*Task item*
Transcribe the entries below exactly, starting with the line that has "Open 马继华's profile avatar" and stopping after the line that has "Task: Open the @FoxNews mention"; no pictures belong in the copy.

▬▬▬▬▬▬▬▬▬▬

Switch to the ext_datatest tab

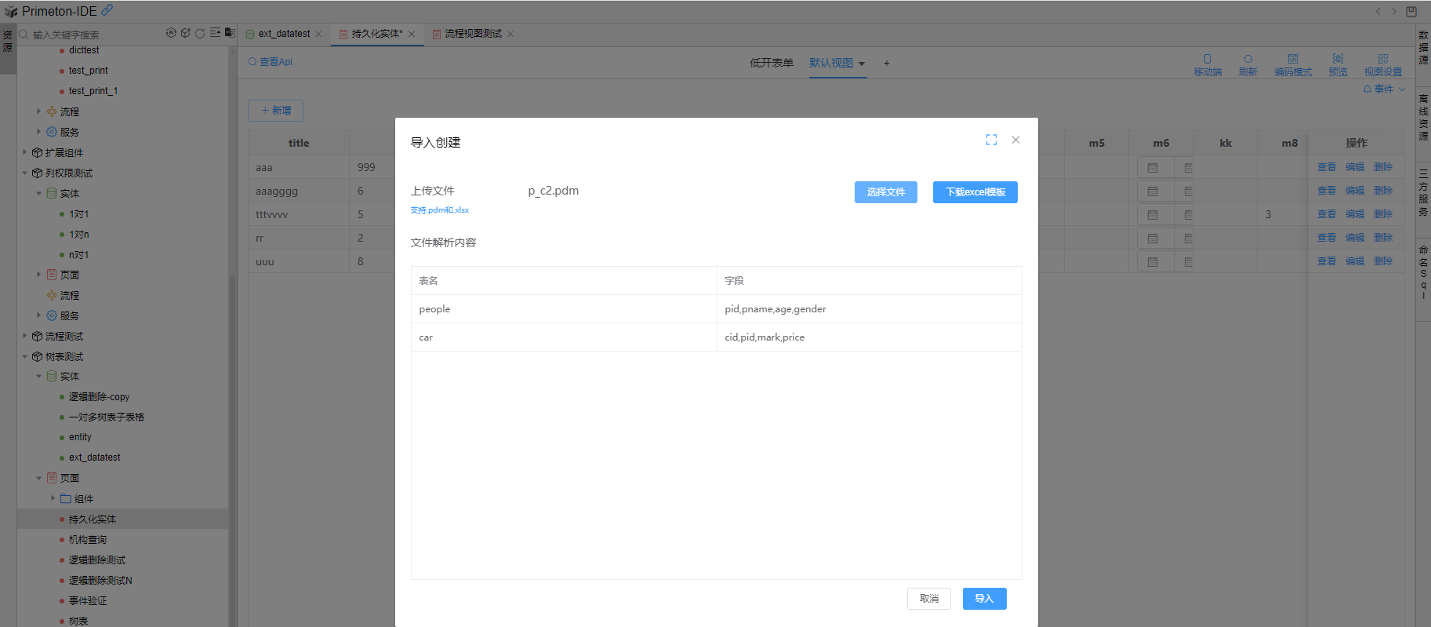tap(284, 34)
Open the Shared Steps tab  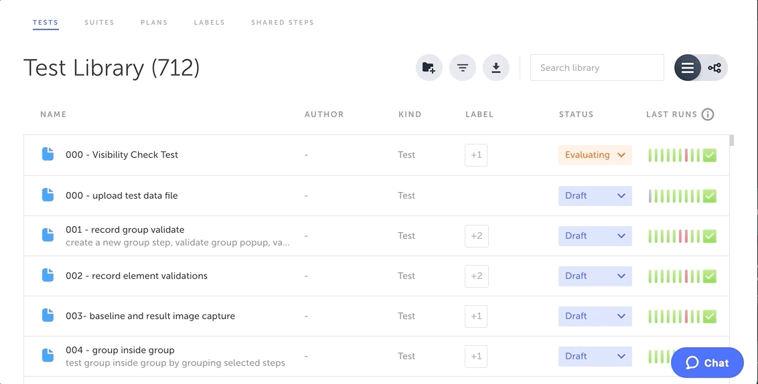pyautogui.click(x=282, y=22)
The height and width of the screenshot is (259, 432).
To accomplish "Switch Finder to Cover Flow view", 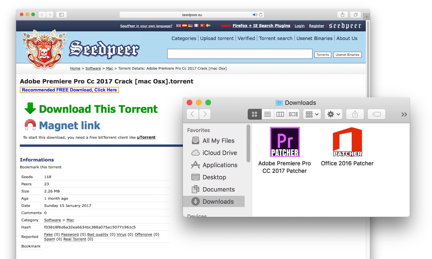I will (x=293, y=114).
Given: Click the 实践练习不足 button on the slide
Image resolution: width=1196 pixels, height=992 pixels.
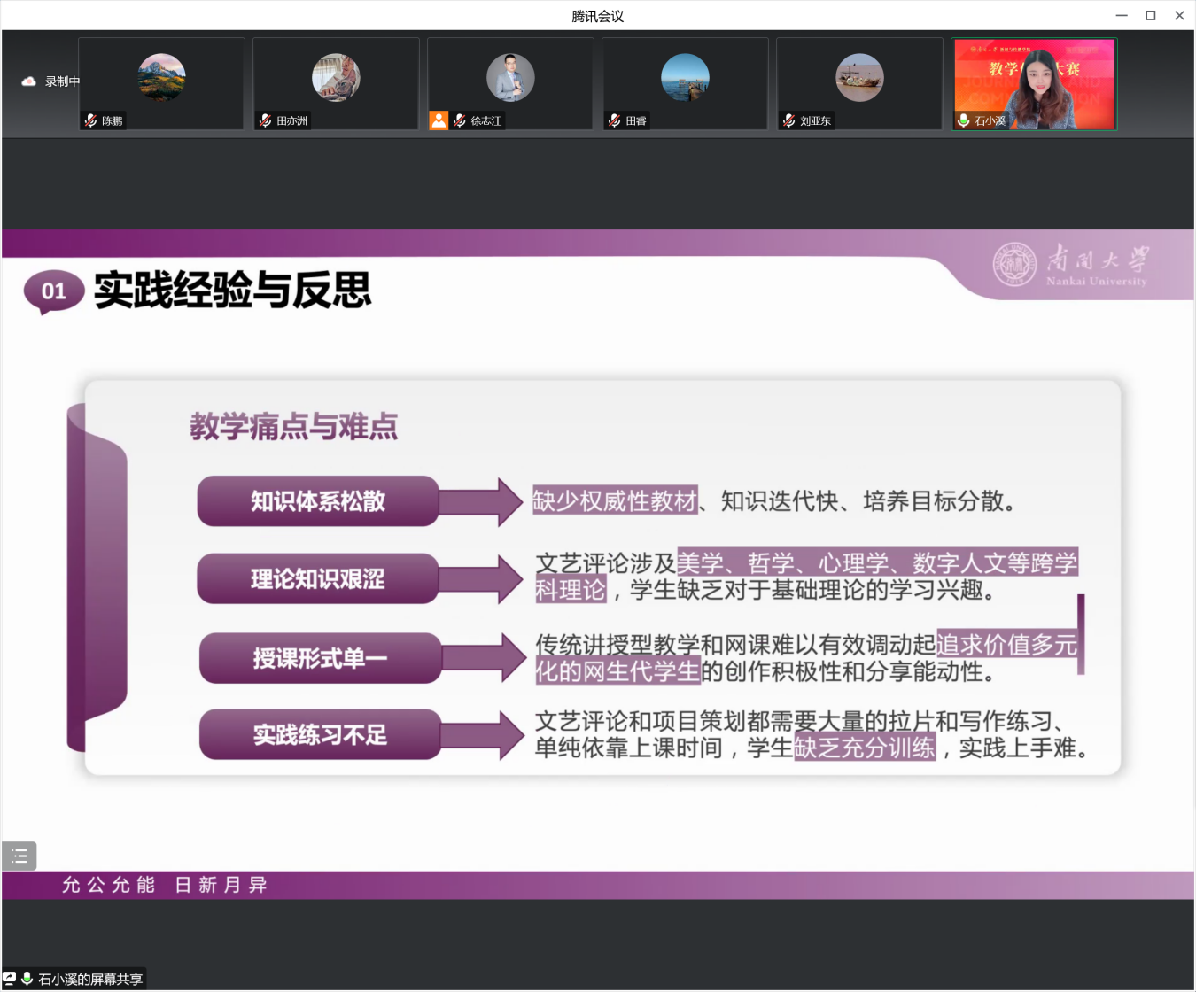Looking at the screenshot, I should 320,735.
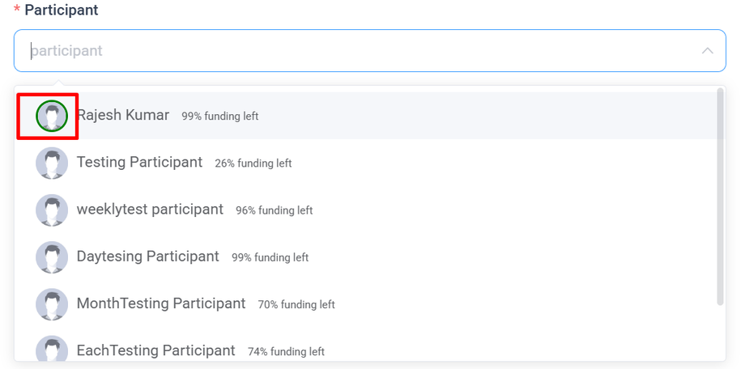The width and height of the screenshot is (745, 369).
Task: Click EachTesting Participant's avatar icon
Action: (x=52, y=350)
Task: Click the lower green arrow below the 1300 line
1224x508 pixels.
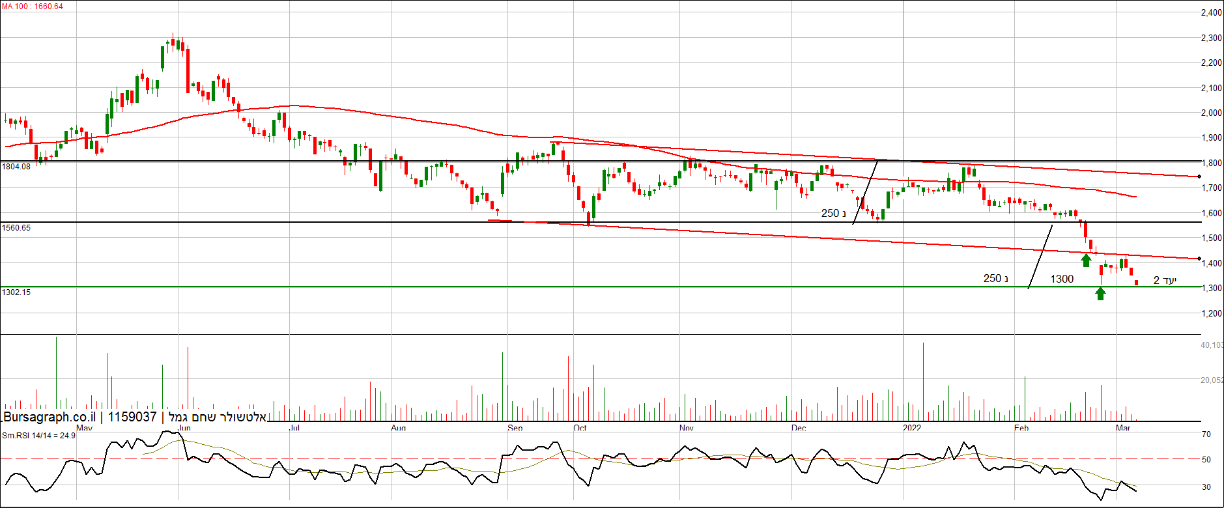Action: (x=1100, y=294)
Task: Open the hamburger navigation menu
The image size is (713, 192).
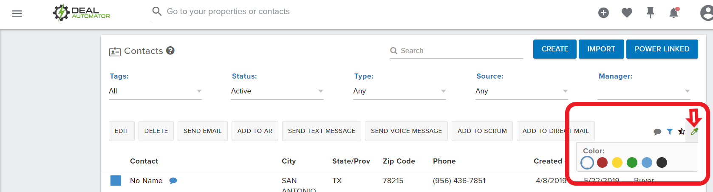Action: pos(17,14)
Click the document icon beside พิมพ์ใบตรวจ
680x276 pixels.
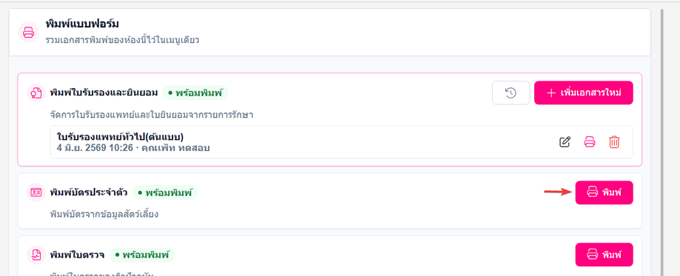(36, 255)
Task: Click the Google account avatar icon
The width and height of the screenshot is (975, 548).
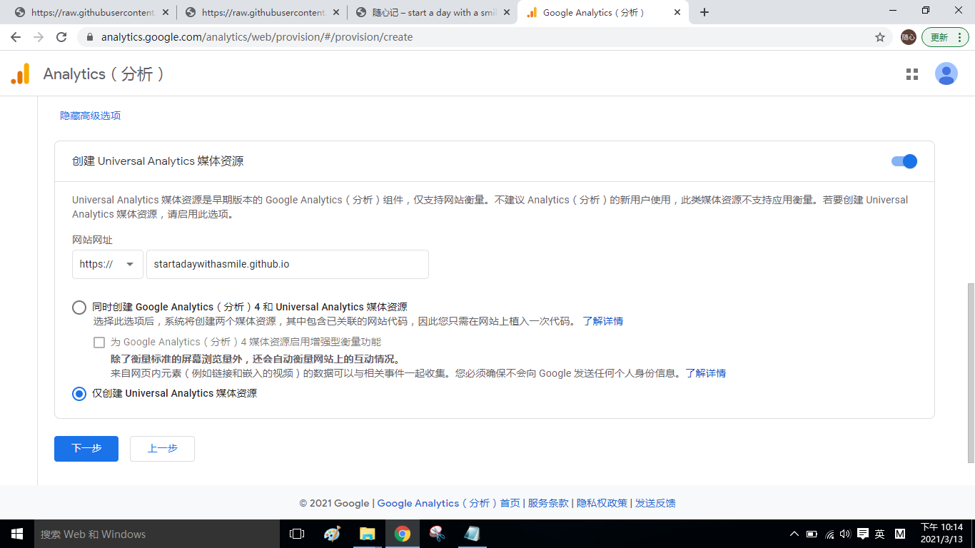Action: click(x=946, y=73)
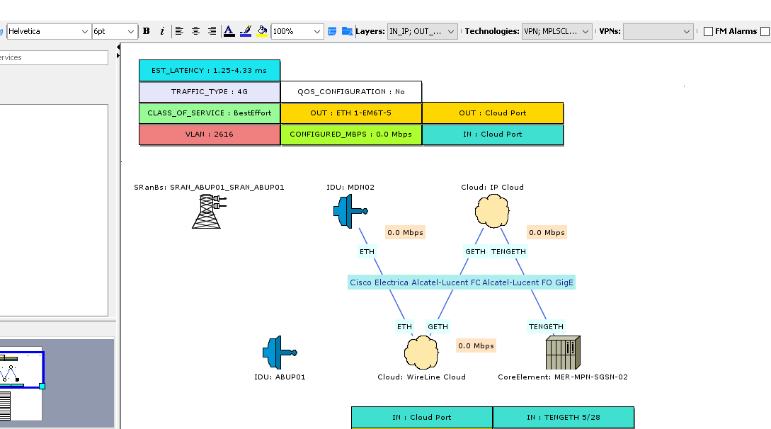
Task: Click the line color pen icon
Action: click(246, 31)
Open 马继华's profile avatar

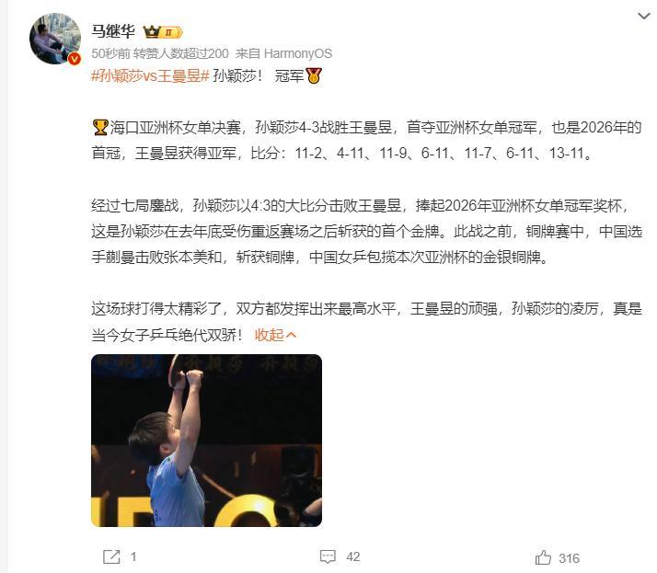55,39
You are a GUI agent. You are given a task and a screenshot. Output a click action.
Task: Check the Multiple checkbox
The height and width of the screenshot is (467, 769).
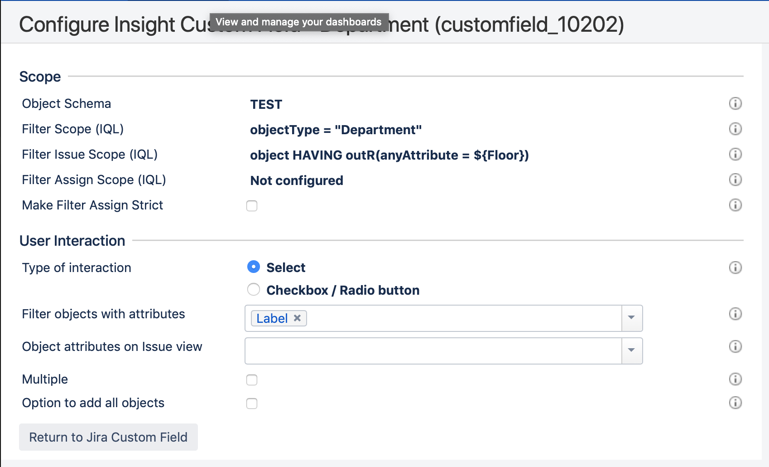[x=252, y=380]
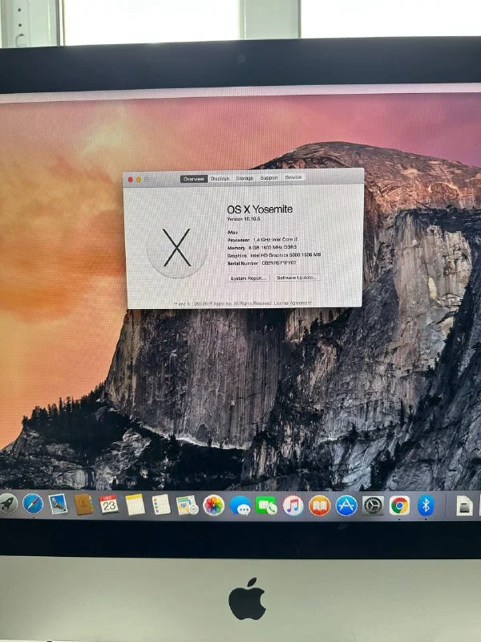Select the Service tab
Screen dimensions: 481x642
tap(293, 178)
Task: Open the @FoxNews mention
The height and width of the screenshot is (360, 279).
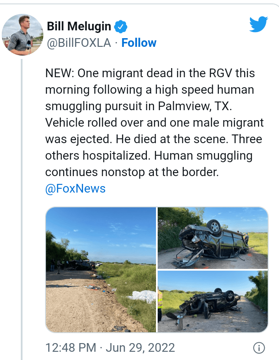Action: tap(75, 189)
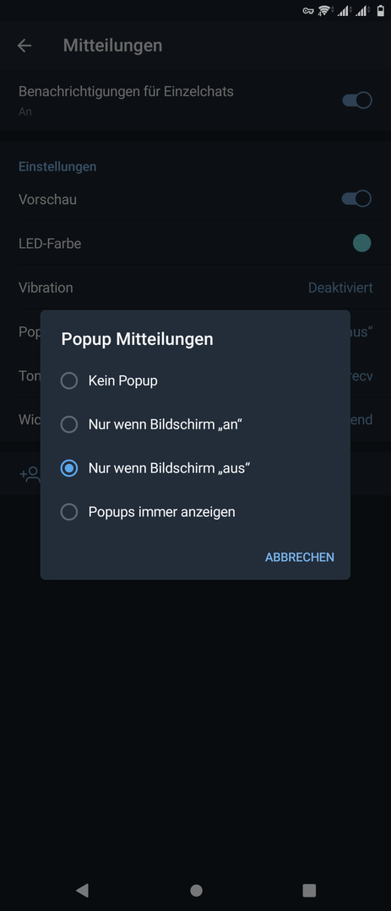The height and width of the screenshot is (911, 391).
Task: Tap the battery icon in status bar
Action: (381, 10)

▬▬▬▬▬▬▬▬▬▬

*Exercise result*
Open 马继华's profile avatar

55,39
You are a GUI agent. You are given a task and a screenshot. Output a click action.
Task: Check the Multiple checkbox
The height and width of the screenshot is (467, 769).
[x=252, y=380]
Select the Service tab
Screen dimensions: 481x642
tap(293, 178)
Task: Open the @FoxNews mention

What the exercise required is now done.